В Иркутске недолгое было сидение. Ждали, кто возьмет власть — мятежники, больше красные, выступавшие вдоль железных дорог, эсеры, атаман Семенов или отступающий с армией Колчак, надеющийся, как и Семенов, на японцев, чьи войска стояли в Чите. Чехи заявили, что готовы охранять только поезд с ценностями, а за поезд «верховного» снимают с себя ответственность.

Ну какая тут пропаганда, агитация, газета? Хаос сплошной. Да по русской традиции — горькое застолье.

«Зашел к Т.В. Бутову. Застал накрытый скатертью стол, на нем бутылку водки, кусок лука и кусок соленой, жесткой красной рыбы (кета?). За столом, кроме Т.В., сидели Энгельфельд, Горяинов и некто для меня неизвестный. Пили. Выпил и я две рюмки. Потом пришел Бурышкин. Беседовали о Москве, о прошлом».

Все перечисленные здесь лица из застольного круга по большей части кадеты и чиновники колчаковского правительства. Уже ни на что не способного. «Правительство одиноко, — восклицает Устрялов, — и даже буржуазия жертвует на большевиков и эсеров». Буржуазия, которая недавно была опорой Колчака.

Иркутск держался недолго. Уже 5 января 1920 года о себе заявила новая революционная власть. Устрялов боится ареста, все же не последний человек в колчаковской администрации. Прячется у надежных людей и ищет возможность снова бежать.

Помогают старые связи. Товарищ из кадетов добыл место в японском вагоне. Вместе с супругой профессор отбывает в Читу.

Но что Чита? Это транзит. В Чите ему удается получить разрешение на проезд до Владивостока через Харбин. Да, это Маньчжурия. Но так ли уж надежен Владивосток? Надо остановиться в Харбине, отдышаться, осмыслить этот последний год, от которого можно было потерять голову.

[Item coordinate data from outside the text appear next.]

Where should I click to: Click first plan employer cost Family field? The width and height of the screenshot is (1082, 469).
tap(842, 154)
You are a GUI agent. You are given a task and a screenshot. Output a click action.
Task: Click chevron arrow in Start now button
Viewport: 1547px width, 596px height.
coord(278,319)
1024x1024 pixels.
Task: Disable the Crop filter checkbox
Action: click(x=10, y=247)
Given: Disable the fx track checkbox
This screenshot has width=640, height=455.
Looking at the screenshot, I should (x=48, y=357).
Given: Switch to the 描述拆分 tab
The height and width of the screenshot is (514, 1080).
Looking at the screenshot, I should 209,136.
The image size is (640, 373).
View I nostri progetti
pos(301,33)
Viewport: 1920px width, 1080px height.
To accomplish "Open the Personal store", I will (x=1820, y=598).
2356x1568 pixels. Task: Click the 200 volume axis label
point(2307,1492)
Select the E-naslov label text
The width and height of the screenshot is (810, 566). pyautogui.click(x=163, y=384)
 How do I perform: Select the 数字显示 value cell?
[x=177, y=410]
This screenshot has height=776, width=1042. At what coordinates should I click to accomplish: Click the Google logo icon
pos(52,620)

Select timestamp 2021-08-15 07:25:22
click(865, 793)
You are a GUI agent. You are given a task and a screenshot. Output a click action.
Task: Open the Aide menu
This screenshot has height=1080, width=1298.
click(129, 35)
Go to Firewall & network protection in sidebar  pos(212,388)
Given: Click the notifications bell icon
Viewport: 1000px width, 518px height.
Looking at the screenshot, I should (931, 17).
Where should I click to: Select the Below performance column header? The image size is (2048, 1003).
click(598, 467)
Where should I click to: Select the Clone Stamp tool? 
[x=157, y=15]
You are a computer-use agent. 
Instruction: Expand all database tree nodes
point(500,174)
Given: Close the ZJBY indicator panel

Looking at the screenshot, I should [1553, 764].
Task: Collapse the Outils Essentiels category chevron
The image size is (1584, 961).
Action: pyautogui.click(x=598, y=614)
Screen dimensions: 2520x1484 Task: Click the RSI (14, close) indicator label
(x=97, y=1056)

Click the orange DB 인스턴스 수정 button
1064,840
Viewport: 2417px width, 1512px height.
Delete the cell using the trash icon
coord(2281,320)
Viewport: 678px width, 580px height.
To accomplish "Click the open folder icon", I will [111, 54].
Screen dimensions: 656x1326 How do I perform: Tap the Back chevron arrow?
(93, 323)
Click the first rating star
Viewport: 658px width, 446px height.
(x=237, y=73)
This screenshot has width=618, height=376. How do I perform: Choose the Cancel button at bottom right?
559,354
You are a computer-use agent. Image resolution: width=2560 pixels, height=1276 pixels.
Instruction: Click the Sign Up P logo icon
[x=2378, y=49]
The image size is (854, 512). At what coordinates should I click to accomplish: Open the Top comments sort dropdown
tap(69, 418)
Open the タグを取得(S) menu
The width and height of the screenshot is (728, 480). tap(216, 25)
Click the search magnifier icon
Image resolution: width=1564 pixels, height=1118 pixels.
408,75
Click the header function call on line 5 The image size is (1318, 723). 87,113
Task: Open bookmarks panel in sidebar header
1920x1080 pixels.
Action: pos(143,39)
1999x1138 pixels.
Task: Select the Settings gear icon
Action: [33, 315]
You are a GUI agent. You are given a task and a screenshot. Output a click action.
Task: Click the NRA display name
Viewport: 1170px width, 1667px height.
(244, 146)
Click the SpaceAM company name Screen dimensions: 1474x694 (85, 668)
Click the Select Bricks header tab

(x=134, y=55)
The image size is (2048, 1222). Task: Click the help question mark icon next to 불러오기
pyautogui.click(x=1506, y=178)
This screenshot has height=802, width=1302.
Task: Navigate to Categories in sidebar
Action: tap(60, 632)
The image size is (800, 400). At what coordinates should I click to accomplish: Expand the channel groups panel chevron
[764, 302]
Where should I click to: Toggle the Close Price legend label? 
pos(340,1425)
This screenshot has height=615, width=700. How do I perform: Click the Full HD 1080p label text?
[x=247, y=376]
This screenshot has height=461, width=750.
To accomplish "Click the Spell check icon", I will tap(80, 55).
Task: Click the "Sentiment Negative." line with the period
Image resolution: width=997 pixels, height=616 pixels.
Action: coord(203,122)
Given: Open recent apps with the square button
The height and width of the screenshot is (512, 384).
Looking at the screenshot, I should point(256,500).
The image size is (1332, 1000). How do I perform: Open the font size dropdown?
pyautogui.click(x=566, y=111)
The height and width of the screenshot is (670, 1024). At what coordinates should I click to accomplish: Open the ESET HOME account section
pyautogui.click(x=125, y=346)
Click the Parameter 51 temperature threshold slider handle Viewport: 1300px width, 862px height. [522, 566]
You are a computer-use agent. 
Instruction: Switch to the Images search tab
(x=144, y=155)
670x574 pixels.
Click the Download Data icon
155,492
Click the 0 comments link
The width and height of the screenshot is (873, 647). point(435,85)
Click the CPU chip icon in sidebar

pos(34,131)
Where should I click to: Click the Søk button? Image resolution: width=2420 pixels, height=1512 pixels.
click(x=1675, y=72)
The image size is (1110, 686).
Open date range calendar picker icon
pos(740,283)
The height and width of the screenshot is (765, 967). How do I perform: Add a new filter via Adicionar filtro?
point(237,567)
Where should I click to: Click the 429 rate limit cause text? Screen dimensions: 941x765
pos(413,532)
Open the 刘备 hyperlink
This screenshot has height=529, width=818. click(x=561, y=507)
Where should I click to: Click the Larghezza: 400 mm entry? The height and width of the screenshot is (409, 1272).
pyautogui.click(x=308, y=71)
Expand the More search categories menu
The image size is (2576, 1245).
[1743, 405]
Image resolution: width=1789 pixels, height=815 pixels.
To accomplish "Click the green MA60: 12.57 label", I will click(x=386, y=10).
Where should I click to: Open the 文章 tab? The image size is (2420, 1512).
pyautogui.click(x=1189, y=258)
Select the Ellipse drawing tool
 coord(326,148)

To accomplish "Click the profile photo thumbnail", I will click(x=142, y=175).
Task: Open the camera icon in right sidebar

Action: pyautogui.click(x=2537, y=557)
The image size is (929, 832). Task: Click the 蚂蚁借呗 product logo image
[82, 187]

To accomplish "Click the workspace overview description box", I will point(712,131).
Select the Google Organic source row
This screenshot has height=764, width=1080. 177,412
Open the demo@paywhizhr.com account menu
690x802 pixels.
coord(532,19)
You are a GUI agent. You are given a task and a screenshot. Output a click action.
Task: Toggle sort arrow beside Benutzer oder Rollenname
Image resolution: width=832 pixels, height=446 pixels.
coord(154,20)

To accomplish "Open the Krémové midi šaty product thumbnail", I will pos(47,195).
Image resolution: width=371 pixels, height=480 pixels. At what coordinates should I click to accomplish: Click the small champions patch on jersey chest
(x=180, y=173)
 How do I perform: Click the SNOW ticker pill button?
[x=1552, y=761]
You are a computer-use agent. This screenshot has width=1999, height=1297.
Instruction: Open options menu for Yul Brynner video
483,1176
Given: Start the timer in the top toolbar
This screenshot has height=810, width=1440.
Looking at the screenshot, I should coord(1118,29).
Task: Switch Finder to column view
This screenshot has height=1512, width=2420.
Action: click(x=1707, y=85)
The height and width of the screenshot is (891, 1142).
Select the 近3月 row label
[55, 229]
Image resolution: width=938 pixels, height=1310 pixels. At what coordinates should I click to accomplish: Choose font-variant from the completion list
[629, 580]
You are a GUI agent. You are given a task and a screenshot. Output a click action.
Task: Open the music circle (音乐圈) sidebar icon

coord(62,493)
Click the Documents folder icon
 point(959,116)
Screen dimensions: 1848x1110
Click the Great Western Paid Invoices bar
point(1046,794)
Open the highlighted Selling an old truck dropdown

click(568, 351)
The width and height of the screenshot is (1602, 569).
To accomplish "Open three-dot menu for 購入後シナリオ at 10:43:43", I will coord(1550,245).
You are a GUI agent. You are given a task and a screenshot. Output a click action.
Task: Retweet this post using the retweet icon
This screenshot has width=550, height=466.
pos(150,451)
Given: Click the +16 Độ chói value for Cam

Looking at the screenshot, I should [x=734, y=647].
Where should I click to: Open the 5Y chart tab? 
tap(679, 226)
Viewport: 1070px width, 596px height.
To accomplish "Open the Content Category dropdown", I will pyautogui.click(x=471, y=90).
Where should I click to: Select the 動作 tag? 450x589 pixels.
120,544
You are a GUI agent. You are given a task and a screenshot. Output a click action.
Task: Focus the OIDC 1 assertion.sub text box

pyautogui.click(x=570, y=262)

«26 января. Приехали в Маньчжурию. Таможня, граница. Китайцы, японцы, военные, русские. Купили белого хлеба коврижку фунта в полтора за 45 р. сибирскими. На станции продаются разные вещи, как-то: куклы, духи, серебрянные чайнички и пр. Бутылка пива — 75 р. Будем стоять здесь до завтра».

Харбин стал ему убежищем на целых 15 лет. Там он обрел профессорскую стать, научный авторитет, имя в университете и эмиграции. Там были написаны им самые ценные работы, там он выступил с идеей «смены вех».

Дневник открывает профессора

Вернемся к дневниковым записям Устрялова, относящимся к омскому и иркутско-читинскому периодам его жизни. Это 1919-й и начало 1920 года. Они впечатляют. Прежде всего тем, как он описывает перипетии судьбы параллельно с деталями быта. Эти булки, жирные гуси по недорогой цене, молоко в крынках, сибирская наливка — дорогие артефакты времени. Но, конечно, самый яркий след оставляют его размышления о времени и о себе. В них главенствует ум не пропагандистский, а профессорский. Взгляд на события объемный и сторонний — диалектический взгляд, не пресмыкающийся перед метафизической рефлексией уязвленного интеллигента.

В этот период он служит у Колчака, верно служит. Но с первого дня в своих записях он регулярно оценивает большевиков, их политику, тактику, идеи, влияние, изменение своего настроения в отношении их. Честен и хладен его профессорский ум, представивший ту историю нам сегодняшним в незамутненном состоянии. Дневнику ведь доверяют самое сокровенное.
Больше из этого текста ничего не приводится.